C’è chi cresce e chi fa tre passi indietro, chi semplicemente intraprende una strada diversa e se ne va, chi rimane fermo costretto a letto. La vita ti porta a ridefinire te stesso, così spesso che a volte c’è il rischio di perdersi. Tuttavia, c’è anche l’altra faccia della medaglia, quella che si insinua sotto le soglie della tua porta. Non te ne accorgi e spesso tra una corsa e l’altra, tra la fatica e la stanchezza, nei giorni trascorsi ad educare gli altri, ti dimentichi ogni tanto di riproporti la domanda più importante: Chi sei? Chi sei tu educatore? Cosa c’è nel tuo cuore? Cosa da senso e significato alla tua vita? Cosa porti dentro di te?

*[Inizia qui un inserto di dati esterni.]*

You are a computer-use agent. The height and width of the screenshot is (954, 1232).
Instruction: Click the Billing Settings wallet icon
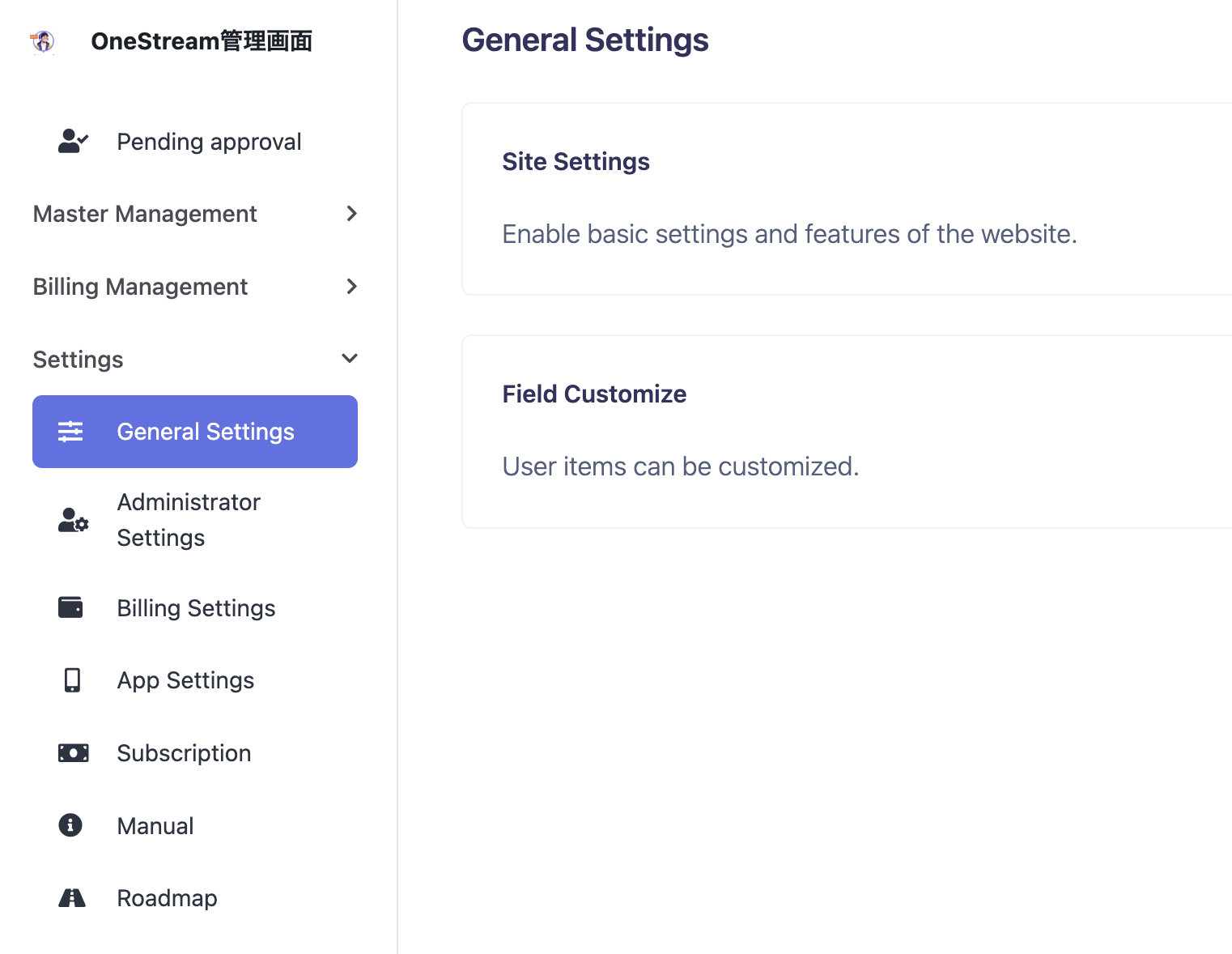(x=70, y=607)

Perché nello spendersi per gli altri spesso ci si ritrova di fronte alla propria povertà, con tutto ciò che significa. L’educabilitá dell’uomo riguarda anche noi, sempre pronti a mettere tutto in gioco, ma a volte dimenticando di assaporare il gusto di riscoprsirsi, di reinventarsi, di rinnamorarsi di se stessi innalzandosi sempre di più come uomini, come persone che sono in grado di camminare e sostare lungo le profondità, verso l’alto e verso il basso, dell’umanità.

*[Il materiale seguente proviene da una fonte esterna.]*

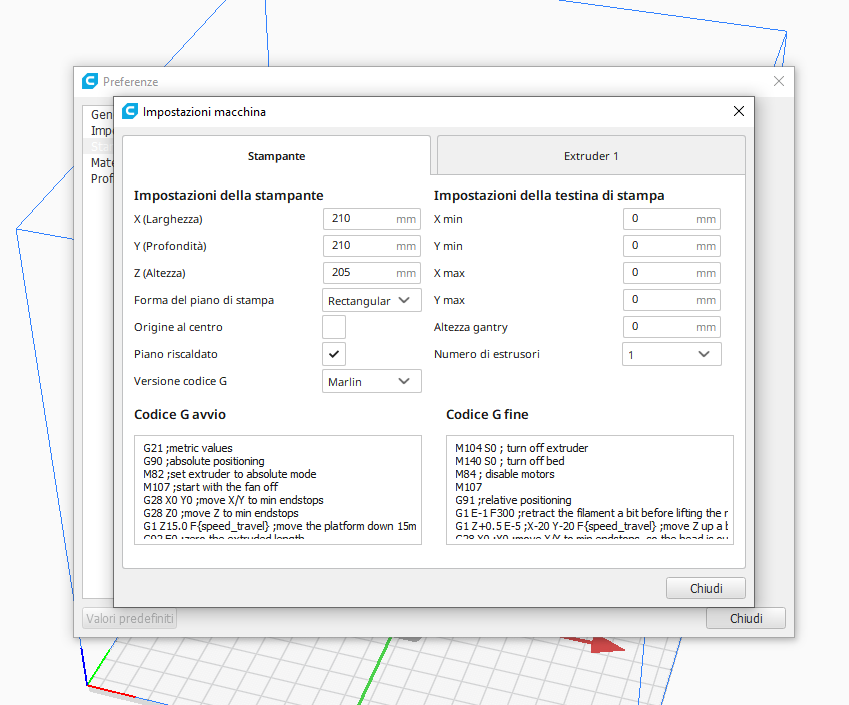
Task: Close the Preferenze window with X icon
Action: pos(779,81)
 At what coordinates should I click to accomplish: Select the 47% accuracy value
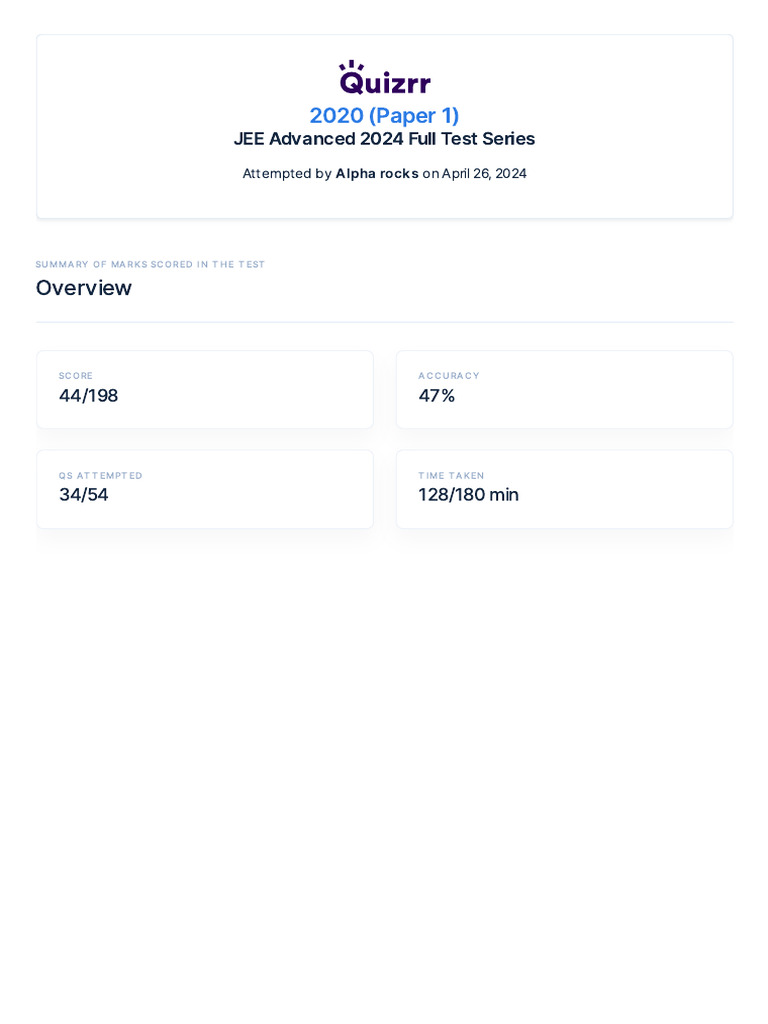437,396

L’umiltà non si identifica con la mortificazione, il dono di sé non implica necessariamente la rinuncia di ciò che si è e la passione educativa va custodita e alimentata anche con altri fuochi: le speranze, i sogni, le attese, i libri letti, le serie tv preferite, le risate con gli amici, i viaggi, il riposo, i concerti, lo sport, le giornate trascorse in famiglia, gli hobby, il volontariato, le persone di cui sei innamorato, la vita.

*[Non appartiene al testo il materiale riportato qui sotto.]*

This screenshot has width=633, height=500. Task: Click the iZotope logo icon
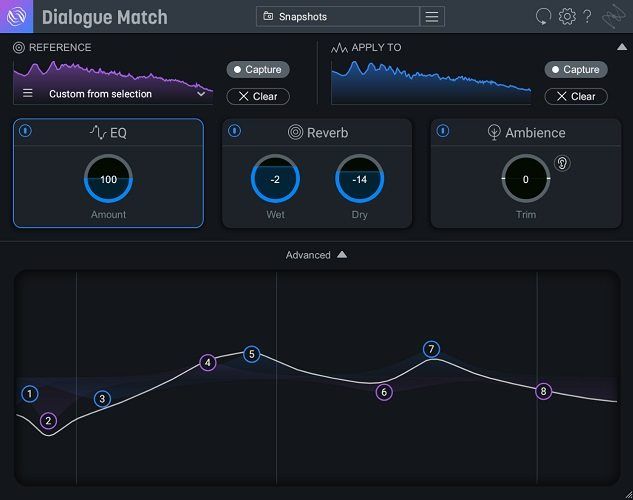coord(16,16)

Sicuramente la formazione continua è fondamentale per crescere professionalmente, così come trovare momenti di riflessione sul proprio operato, stile, linguaggi o costruire spazi di confronto con i colleghi. Ciò nonostante non basta. È tutto necessario, ma non sufficiente: occorre anche pensarsi al di fuori del lavoro, coltivando dentro di noi tutto ciò che ci rende noi stessi. Ciò non è sano solo per noi, ma è fondamentale per il nostro lavoro.

Non possiamo dare ciò che non abbiamo. Non possiamo dire ciò che non siamo.

Se l’educazione “è cosa di cuore”, è importante non dimenticare di abitarlo con gioia sentendoci a casa, solo così potremo aprirlo agli altri.

Educare è un atto di speranza in un futuro migliore, di fiducia nelle persone da educare e nella capacità degli educatori di rinnovarsi, di amore verso noi stessi e gli altri. San Giovanni Bosco diceva: <<Educare è cosa di cuore>>. Solo chi ama educa davvero, e, per educare se stesso, l’educatore deve volersi bene, il che vuol dire coltivare dentro di sé tutto ciò che lo innalza come uomo.

Siamo tutti educabili: Migliorare noi stessi e il mondo che ci circonda.